■ **What to work on**
Starting at the line below holding "Clubes (762, 42)" and stopping at the line holding "Competições (418, 42)", print every line exactly, both ends included, and leave the rest out.

■ **Material provided**
=== Begin Enclosure ===

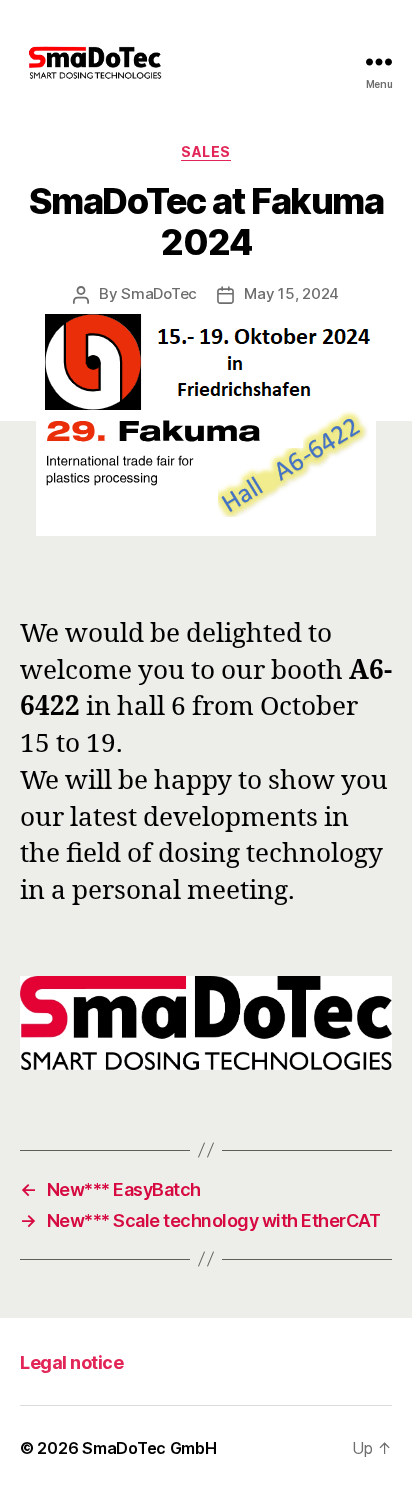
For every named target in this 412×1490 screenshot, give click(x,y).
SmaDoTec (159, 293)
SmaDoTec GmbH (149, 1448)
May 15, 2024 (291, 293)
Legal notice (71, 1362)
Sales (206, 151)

=== End Enclosure ===
=== Begin Enclosure ===

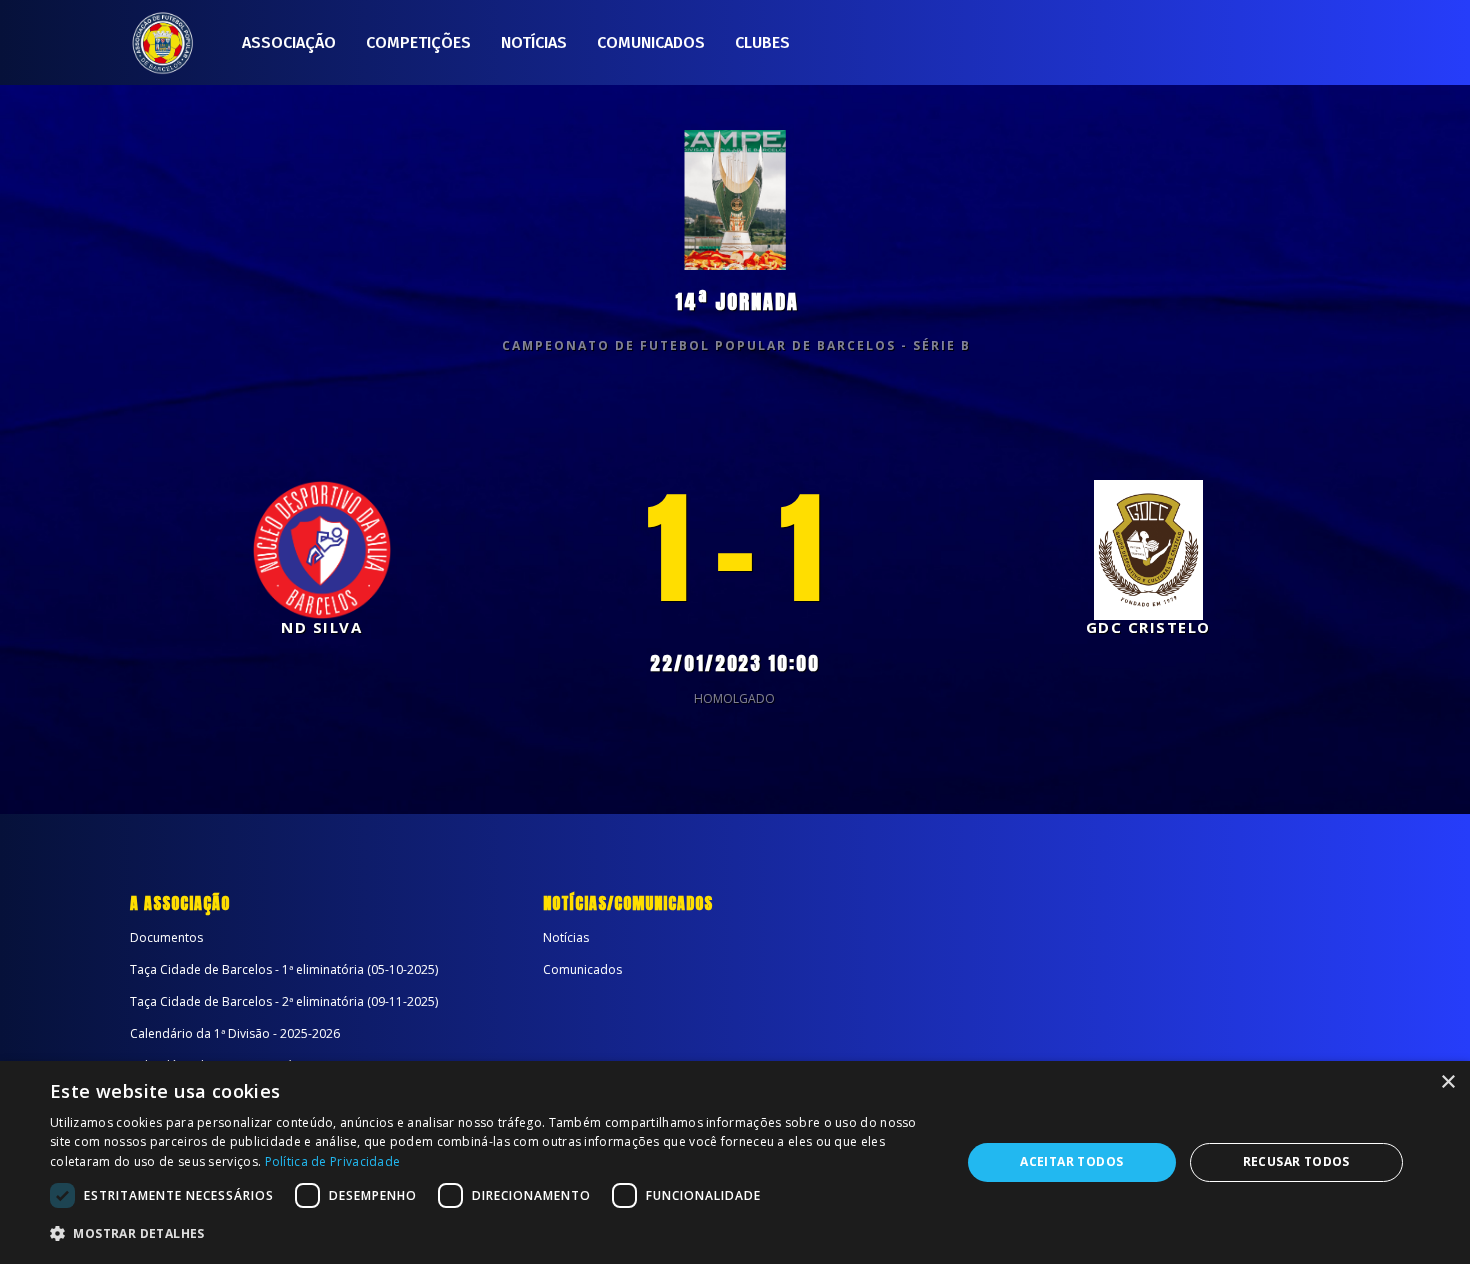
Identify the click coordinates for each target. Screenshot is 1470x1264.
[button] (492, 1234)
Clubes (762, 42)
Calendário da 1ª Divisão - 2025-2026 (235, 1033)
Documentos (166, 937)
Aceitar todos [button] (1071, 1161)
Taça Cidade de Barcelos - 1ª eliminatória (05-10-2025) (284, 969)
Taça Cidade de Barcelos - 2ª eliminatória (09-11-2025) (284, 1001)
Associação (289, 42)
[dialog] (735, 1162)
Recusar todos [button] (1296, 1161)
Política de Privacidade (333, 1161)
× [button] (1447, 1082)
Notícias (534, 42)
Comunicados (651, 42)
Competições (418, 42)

=== End Enclosure ===

■ **Response to this exercise**
Clubes (762, 42)
Calendário da 1ª Divisão - 2025-2026 (235, 1033)
Documentos (166, 937)
Aceitar todos [button] (1071, 1161)
Taça Cidade de Barcelos - 1ª eliminatória (05-10-2025) (284, 969)
Taça Cidade de Barcelos - 2ª eliminatória (09-11-2025) (284, 1001)
Associação (289, 42)
[dialog] (735, 1162)
Recusar todos [button] (1296, 1161)
Política de Privacidade (333, 1161)
× [button] (1447, 1082)
Notícias (534, 42)
Comunicados (651, 42)
Competições (418, 42)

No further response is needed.